The state House of Delegates and Senate are still working out the terms of creating a statewide mandate to overhaul how law enforcement agencies respond to mental health crisis emergencies.

SB 5038, sponsored by Sen. Jeremy McPike, D-Prince William, provides more flexibility to localities for how they set up their programs and how police interact with the situation. Bourne is the patron of the House bill, HB 5043, which limits police involvement and has more criteria for officers to follow if they do have to respond to a situation.

“Too often when someone is in a mental health crisis or has an intellectual or developmental disabilities and police are the first ones on scene, particularly if that individual is from a marginalized community, just that officer’s very presence can be escalating in that crisis,” said Sen.

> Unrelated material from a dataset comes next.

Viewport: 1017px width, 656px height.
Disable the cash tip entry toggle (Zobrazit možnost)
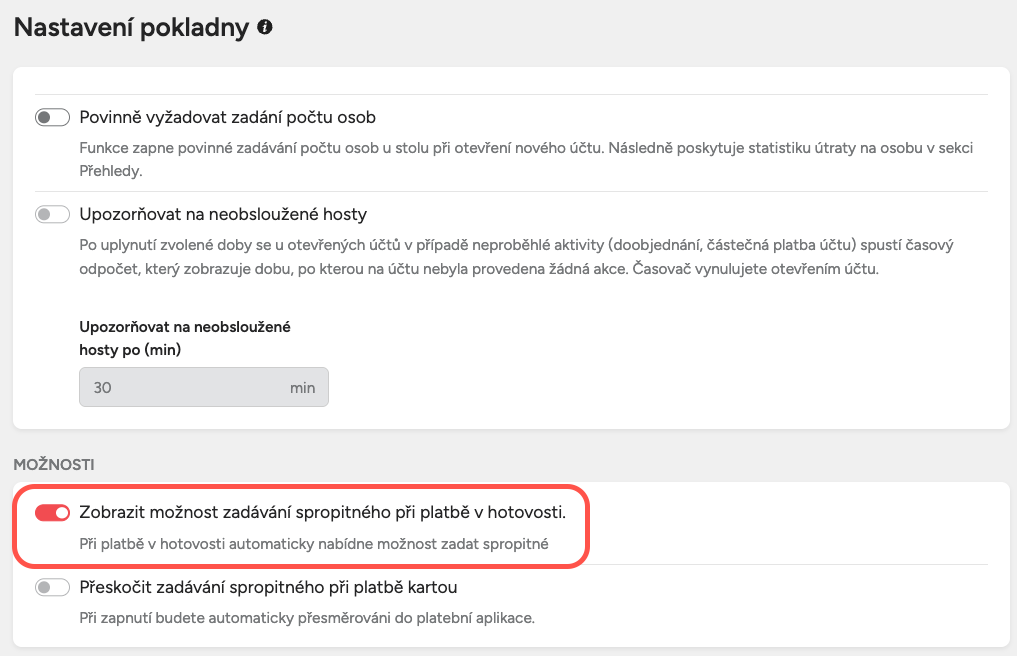click(52, 513)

Jennifer McClellan, D-Richmond, who sponsored a version similar to Bourne’s that lacked support from other senators. “If we don’t begin to move toward a model where a trained mental health professional whose sole job is to de-escalate that crisis and deal with that crisis, and we leave it just to law enforcement, more and more people will be harmed or killed.”

McPike’s bill would require localities to have a Marcus Alert response system in place by 2022. Bourne’s proposal phases the programs in gradually, with all of the localities having them by 2026.

The state’s Department of Behavioral Health and Developmental Services and the Department of Criminal Justice Services will both be involved in establishing protocols for these programs.

McPike’s bill more closely aligns with the behavioral health department’s STEP-Virginia plan to provide essential mental health services uniformly across the state.

Part of that plan includes setting up a 24/7 crisis call center and framework for teams to handle mental, behavioral, substance abuse and brain injury emergency calls.

“Those that are suffering from different mental health, development disabilities or crises need to have the resources to get the help they need before they come into contact with the criminal justice system,” McPike said.

Bruce Cruser, executive director of Mental Health America of Virginia, has praised the legislation for its goals to help get people the care they need.

“This is an incredible, significant step forward in addressing the mental health needs of our communities,” he said.

The two chambers are likely to vote on a final version this week.

“The Marcus Alert system will never bring my brother Marcus-David Peters back,” Blanding said. “However, it will ensure that people who are experiencing a mental health crisis or suspected mental health crisis as evident by atypical behavior receive help, not incarceration, that they receive help, not death.”